June 2, 2017 — Hughes Hubbard represented DNB Bank ASA (DNB) as a prepetition lender and debtor-in-possession (DIP) lender in connection with the Chapter 11 bankruptcy of GulfMark Offshore Inc. (GulfMark).
 
By providing DIP financing to the struggling company, DNB was able to preserve its existing collateral, gain further collateral and limit the offshore operator's bankruptcy to a "HoldCo Only" filing, significantly simplifying the transaction and corresponding risk to its existing extended loans.
 
The Houston-based offshore service vessel operator filed for Chapter 11 protection on May 17, supported by DNB as its DIP lender. With its first-day motions, GulfMark included a request to enter into a $35 million financing arrangement to support its operations during the bankruptcy process. U.S. Bankruptcy Judge Kevin Gross approved the DIP financing arrangement on an interim basis on May 18 in Delaware. A hearing is scheduled for June 16 to obtain final relief.
 
In what Judge Gross agreed was an "unusual" approach when signing the DIP order, DNB is providing up to $35 million of post-petition funding to GulfMark Rederi AS (Rederi), a Norweigian non-debtor subsidiary, through an amendment and restatement of an existing secured multicurrency credit facility already drawn down to $45 million. In turn, Rederi is on-lending the funds to its parent debtor through an intercompany loan under a DIP intercompany facility.
 
The Hughes Hubbard team proposed and implemented the innovative lending structure to afford maximum protections to DNB. In addition to providing DNB the benefits of a DIP lender via the assignment of Rederi's DIP rights and keeping DNB's direct borrower out of bankruptcy, the negotiated structure provides for DNB to install an independent director at its borrower to increase Rederi's remoteness from bankruptcy. The structure was also tax efficient for the debtor, making DNB's DIP proposal among the most cost-effective for the debtor while also providing DNB a good return on its risk.
 
GulfMark sought Chapter 11 protection after two consecutive years of negative cash flows from operations that grew too expensive to maintain. The bankruptcy filing enables GulfMark to complete a restructuring deal that calls for bondholders to forgive approximately $435 million in debt in exchange for 35.65 percent of the equity in a reorganized GulfMark.
 
Weil Gotshal & Manges LLP represents the company, with Evercore serving as investment banker and Alvarez & Marsal serving as financial advisor. Milbank Tweed Hadley & McCloy LLP represents the noteholders, with Houlihan Lokey serving as financial advisor.
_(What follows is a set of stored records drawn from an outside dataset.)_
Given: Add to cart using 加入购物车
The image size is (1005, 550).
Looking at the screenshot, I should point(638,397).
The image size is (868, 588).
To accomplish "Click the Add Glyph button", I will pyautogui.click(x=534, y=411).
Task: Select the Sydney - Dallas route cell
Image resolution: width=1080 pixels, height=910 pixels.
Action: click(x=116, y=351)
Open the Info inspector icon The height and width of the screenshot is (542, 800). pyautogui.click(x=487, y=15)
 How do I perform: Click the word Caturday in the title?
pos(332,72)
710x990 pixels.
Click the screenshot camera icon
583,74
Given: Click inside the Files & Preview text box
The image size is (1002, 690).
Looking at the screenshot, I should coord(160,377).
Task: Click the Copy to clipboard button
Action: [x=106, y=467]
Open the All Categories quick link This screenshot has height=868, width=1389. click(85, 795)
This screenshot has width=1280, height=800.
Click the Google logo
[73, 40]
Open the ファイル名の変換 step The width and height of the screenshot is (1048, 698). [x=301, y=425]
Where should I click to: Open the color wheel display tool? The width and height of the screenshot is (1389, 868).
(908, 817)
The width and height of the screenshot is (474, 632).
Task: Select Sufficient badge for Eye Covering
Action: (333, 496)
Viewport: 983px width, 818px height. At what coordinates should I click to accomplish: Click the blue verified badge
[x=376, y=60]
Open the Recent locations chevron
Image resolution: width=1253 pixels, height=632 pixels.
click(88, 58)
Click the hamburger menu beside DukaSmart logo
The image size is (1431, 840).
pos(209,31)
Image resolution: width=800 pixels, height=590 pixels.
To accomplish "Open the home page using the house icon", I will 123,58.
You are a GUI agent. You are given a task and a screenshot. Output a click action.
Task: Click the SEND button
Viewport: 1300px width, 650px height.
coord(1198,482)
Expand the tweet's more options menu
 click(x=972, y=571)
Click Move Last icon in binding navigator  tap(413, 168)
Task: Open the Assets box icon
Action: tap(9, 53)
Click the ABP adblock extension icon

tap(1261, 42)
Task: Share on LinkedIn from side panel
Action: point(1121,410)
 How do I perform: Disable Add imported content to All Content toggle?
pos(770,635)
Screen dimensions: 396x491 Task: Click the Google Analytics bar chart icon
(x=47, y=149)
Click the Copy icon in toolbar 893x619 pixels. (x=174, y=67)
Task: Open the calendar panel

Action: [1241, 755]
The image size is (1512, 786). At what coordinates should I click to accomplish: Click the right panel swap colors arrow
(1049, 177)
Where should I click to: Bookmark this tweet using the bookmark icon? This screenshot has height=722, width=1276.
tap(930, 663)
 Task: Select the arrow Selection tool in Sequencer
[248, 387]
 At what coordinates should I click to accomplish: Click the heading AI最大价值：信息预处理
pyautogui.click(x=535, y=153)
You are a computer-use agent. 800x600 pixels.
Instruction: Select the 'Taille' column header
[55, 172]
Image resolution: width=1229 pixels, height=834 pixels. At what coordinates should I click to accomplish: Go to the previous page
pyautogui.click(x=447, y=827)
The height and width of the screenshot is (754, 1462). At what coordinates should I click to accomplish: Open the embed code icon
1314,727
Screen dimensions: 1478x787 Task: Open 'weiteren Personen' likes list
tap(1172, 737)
The Royal Bank of Scotland (RBS), GulfMark's other secured pre-petition lender, is represented by Sullivan & Cromwell LLP, with FTI as its financial advisor.
 
DNB is a leading lender to shipping and offshore oilfield services companies.
 
The firm will continue to assist DNB through the Chapter 11 case, including with respect to potential further subsidiary filings if the RBS-borrowers cannot reach an accord with RBS, the confirmation of GulfMark's plan of reorganization over the summer, and DNB potentially providing exit financing to GulfMark.
 
In addition to Frelinghuysen, Chris Kiplok and Erin Diers negotiated with the company in the weeks prior to bankruptcy and provided other bankruptcy advice with research support from Andrew Bouriat. Steve Greene, Celeste Pozo, Shams Billah, Brandon Gershowitz, Shaun Haines and Erica Aghedo negotiated credit terms and prepared the definitive documents for both the Rederi loan facility and the DIP intercompany loan facility. Alex Anderson provided tax advice; Shane Stroud provided employment advice; and Jaime Steinfink provided professional retention advice. The firm worked closely with Ince & Co. as DNB's U.K. local counsel, Advokatfirmaet Thommessen AS as DNB's Norway local counsel and Guggenheim Securities as DNB's financial advisor.